▶ **Задание**: Опираясь на фрагмент о трактате Хармса «Предметы и фигуры», объясните, чем пятое, «сущее», значение предмета отличается от четырех первых и почему оно названо «свободной волей предмета». Ответ дайте в одном–трех предложениях.

▶ **Фрагмент текста**:
══════
Рассуждая на ту же тему, Хармс уже в 1927 году пишет маленький, но весьма полезный для понимания его взглядов трактат «Предметы и фигуры», в котором выдвигает такую идею: «Предмет в сознании человека имеет четыре рабочих значения и значение как слово»[380]. Если четыре первых значения (начертательное, целевое (утилитарное), эмоциональное и эстетическое) существуют в их связи с человеком, то пятое, которое Хармс называет «сущее значение», «определяется самим фактом существования предмета»: это — «свободная воля предмета»[381]. То же происходит и со словами, но в другом ряду — ряду понятий: «Пятое сущее значение предмета в конкретной системе и в системе понятий различно. В первом случае оно свободная воля предмета, а во втором — свободная воля слова»[382]. В таком контексте дать свободу словам — означает дать им возможность соотноситься более точно с реальным миром, который существует вне тех отношений, которые человек с ним поддерживает, на уровне сущих значений разных составляющих его частей. Язык, если он подчиняется тем же законам, то есть если он освобождается от своих четырех рабочих значений, будет наилучшим выражением реального мира. Но надо признать, что такое выражение выходит за пределы человеческого и становится бес-смысленным в самом буквальном смысле этого слова:
11. Любой ряд предметов, нарушающий связь их рабочих значений, сохраняет связь значений сущих и по счёту пятых. Такого рода есть ряд нечеловеческий и есть мысль предметного мира…
12. Переводя этот ряд в другую систему, мы получим словесный ряд, человечески БЕССМЫСЛЕННЫЙ[383].
══════
▶ **Элементы набора данных**:
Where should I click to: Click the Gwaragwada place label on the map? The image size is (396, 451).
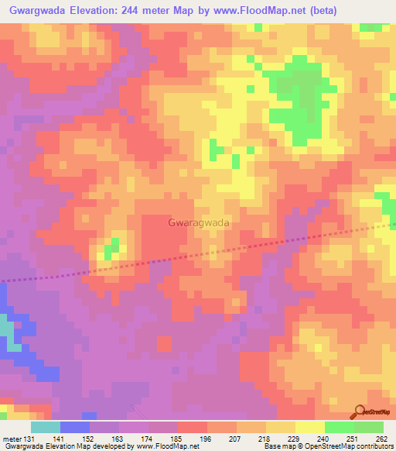click(x=198, y=222)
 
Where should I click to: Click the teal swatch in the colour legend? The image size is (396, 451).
click(x=46, y=427)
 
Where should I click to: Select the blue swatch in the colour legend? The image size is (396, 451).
click(x=75, y=427)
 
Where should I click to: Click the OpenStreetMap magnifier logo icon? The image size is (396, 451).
click(x=360, y=411)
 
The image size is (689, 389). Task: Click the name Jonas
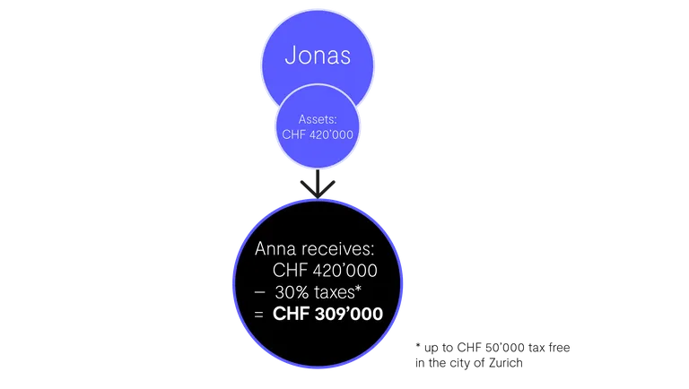tap(318, 56)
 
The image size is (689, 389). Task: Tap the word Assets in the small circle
tap(318, 119)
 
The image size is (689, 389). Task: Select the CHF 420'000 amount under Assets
tap(318, 134)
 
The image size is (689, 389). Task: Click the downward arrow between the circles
tap(318, 184)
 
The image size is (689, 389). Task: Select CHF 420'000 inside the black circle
tap(325, 271)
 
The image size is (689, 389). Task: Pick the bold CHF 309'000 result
tap(327, 314)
══════
▶ **Ответ**: Четыре первых значения (начертательное, целевое, эмоциональное и эстетическое) существуют в связи с человеком. Пятое, «сущее», значение «определяется самим фактом существования предмета», то есть от человека не зависит. Поэтому оно и есть «свободная воля предмета».